# start of Excerpted records
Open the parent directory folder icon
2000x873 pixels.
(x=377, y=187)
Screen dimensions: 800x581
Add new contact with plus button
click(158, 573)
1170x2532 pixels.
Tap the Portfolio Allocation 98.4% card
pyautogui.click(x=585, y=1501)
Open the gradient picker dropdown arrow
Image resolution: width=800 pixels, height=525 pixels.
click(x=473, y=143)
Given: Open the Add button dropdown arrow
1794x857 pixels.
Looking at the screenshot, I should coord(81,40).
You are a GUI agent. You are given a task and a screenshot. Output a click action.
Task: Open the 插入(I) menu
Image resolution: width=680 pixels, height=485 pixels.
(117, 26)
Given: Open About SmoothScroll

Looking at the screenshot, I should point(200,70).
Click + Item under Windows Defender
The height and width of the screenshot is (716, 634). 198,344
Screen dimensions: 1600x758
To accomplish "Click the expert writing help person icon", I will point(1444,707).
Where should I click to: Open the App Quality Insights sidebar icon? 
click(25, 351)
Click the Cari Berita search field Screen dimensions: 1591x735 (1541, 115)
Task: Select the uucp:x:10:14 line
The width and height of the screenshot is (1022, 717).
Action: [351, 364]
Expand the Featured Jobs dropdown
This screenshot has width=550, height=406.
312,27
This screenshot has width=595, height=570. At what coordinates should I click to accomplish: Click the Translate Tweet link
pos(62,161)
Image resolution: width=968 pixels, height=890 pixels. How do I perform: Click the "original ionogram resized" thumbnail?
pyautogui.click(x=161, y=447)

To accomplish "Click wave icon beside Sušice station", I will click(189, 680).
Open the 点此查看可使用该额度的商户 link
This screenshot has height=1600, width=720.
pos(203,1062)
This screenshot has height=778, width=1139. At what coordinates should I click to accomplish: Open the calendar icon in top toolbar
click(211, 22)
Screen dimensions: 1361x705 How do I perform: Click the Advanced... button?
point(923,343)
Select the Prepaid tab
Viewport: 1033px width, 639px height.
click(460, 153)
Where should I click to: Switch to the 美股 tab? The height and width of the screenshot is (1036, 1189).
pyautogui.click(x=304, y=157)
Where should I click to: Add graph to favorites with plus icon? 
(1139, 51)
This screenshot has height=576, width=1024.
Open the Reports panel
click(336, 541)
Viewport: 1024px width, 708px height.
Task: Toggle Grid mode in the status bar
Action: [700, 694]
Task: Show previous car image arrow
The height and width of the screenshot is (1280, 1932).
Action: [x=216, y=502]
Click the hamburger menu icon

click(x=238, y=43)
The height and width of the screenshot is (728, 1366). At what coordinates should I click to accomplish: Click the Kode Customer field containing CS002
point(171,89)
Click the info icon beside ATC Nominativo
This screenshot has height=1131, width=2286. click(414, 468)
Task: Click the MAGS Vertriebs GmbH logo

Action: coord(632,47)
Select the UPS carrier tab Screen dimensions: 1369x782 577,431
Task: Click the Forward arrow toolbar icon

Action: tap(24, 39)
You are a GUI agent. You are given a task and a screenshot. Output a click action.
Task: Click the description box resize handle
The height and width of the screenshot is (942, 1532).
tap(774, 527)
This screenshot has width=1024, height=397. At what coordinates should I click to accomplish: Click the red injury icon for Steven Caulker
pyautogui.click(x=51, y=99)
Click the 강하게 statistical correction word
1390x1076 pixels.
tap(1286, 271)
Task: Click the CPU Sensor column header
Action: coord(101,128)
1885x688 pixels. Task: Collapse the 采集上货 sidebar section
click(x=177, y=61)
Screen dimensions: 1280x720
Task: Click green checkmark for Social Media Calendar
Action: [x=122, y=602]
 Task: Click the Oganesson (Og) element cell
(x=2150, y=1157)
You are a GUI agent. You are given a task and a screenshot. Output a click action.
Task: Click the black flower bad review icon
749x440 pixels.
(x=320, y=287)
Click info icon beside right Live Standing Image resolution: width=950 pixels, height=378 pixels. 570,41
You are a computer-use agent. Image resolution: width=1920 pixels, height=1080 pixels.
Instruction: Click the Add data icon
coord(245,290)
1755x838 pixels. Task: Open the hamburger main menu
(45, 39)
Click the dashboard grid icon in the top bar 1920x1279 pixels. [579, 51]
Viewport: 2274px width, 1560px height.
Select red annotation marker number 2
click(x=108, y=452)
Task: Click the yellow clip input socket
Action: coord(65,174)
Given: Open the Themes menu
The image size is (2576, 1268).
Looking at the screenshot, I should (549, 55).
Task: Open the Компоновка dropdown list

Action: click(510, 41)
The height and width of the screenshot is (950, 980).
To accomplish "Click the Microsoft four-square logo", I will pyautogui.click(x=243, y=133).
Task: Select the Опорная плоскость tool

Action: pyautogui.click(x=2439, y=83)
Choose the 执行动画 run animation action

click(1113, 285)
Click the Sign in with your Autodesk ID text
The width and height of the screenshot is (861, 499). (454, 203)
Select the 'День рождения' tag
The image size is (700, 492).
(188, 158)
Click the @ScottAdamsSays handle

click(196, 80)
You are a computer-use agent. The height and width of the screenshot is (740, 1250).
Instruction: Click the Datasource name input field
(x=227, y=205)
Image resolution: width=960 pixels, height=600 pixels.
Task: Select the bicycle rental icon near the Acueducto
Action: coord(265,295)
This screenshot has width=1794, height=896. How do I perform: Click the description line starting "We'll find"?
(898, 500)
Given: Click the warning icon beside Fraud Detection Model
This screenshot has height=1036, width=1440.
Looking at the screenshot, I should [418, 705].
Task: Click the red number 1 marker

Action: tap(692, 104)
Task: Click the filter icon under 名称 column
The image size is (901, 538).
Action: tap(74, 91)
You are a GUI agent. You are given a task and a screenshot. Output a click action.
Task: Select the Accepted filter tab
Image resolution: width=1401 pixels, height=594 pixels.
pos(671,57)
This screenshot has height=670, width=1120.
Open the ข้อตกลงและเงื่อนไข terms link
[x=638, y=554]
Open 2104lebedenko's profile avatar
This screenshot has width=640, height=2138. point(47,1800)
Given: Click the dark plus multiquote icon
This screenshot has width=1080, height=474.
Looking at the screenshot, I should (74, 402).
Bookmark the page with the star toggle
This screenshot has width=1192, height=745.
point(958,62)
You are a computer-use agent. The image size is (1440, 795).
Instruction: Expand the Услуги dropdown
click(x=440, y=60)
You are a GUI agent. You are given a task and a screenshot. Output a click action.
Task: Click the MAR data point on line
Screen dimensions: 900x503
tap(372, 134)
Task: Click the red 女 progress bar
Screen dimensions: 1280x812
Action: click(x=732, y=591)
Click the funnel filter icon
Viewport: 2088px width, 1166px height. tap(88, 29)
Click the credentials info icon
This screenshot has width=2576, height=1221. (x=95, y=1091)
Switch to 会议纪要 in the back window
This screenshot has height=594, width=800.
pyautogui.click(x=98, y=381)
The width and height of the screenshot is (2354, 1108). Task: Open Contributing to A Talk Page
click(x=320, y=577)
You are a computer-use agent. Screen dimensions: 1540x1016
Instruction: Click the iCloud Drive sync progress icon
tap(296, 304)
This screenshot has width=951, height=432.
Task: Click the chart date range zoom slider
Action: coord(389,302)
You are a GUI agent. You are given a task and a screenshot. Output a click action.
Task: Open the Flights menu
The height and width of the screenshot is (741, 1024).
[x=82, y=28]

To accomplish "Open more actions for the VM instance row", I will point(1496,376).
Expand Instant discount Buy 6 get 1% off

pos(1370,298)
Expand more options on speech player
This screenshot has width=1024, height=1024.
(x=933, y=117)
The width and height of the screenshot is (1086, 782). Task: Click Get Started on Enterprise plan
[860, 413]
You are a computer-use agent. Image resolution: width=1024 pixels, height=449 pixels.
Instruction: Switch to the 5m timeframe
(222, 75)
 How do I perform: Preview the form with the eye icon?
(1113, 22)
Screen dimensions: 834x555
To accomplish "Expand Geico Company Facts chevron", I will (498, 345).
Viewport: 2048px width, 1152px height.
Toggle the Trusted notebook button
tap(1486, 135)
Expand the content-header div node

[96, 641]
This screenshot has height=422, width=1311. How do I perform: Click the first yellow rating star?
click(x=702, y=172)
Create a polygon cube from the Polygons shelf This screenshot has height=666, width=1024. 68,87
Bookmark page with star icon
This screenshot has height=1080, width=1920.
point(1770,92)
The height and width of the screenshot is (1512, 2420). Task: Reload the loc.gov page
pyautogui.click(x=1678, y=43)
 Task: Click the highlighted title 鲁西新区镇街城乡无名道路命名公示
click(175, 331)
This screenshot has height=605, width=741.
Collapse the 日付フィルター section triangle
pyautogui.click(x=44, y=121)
# end of Excerpted records
Instruction –
Please rewrite everything from the line that contains "Task: Select the Опорная плоскость tool" down to the line that contains "pyautogui.click(x=98, y=381)", replacing "funnel" with "gray" and leaving everything else unchanged.

Solution to this exercise –
Task: Select the Опорная плоскость tool

Action: pyautogui.click(x=2439, y=83)
Choose the 执行动画 run animation action

click(1113, 285)
Click the Sign in with your Autodesk ID text
The width and height of the screenshot is (861, 499). (454, 203)
Select the 'День рождения' tag
The image size is (700, 492).
(188, 158)
Click the @ScottAdamsSays handle

click(196, 80)
You are a computer-use agent. The height and width of the screenshot is (740, 1250).
Instruction: Click the Datasource name input field
(x=227, y=205)
Image resolution: width=960 pixels, height=600 pixels.
Task: Select the bicycle rental icon near the Acueducto
Action: coord(265,295)
This screenshot has width=1794, height=896. How do I perform: Click the description line starting "We'll find"?
(898, 500)
Given: Click the warning icon beside Fraud Detection Model
This screenshot has height=1036, width=1440.
Looking at the screenshot, I should [418, 705].
Task: Click the red number 1 marker

Action: tap(692, 104)
Task: Click the filter icon under 名称 column
The image size is (901, 538).
Action: tap(74, 91)
You are a GUI agent. You are given a task and a screenshot. Output a click action.
Task: Select the Accepted filter tab
Image resolution: width=1401 pixels, height=594 pixels.
pos(671,57)
This screenshot has height=670, width=1120.
Open the ข้อตกลงและเงื่อนไข terms link
[x=638, y=554]
Open 2104lebedenko's profile avatar
This screenshot has width=640, height=2138. point(47,1800)
Given: Click the dark plus multiquote icon
This screenshot has width=1080, height=474.
Looking at the screenshot, I should (74, 402).
Bookmark the page with the star toggle
This screenshot has width=1192, height=745.
point(958,62)
You are a computer-use agent. The image size is (1440, 795).
Instruction: Expand the Услуги dropdown
click(x=440, y=60)
You are a GUI agent. You are given a task and a screenshot. Output a click action.
Task: Click the MAR data point on line
Screen dimensions: 900x503
tap(372, 134)
Task: Click the red 女 progress bar
Screen dimensions: 1280x812
Action: click(x=732, y=591)
Click the gray filter icon
Viewport: 2088px width, 1166px height. tap(88, 29)
Click the credentials info icon
This screenshot has width=2576, height=1221. (x=95, y=1091)
Switch to 会议纪要 in the back window
This screenshot has height=594, width=800.
pyautogui.click(x=98, y=381)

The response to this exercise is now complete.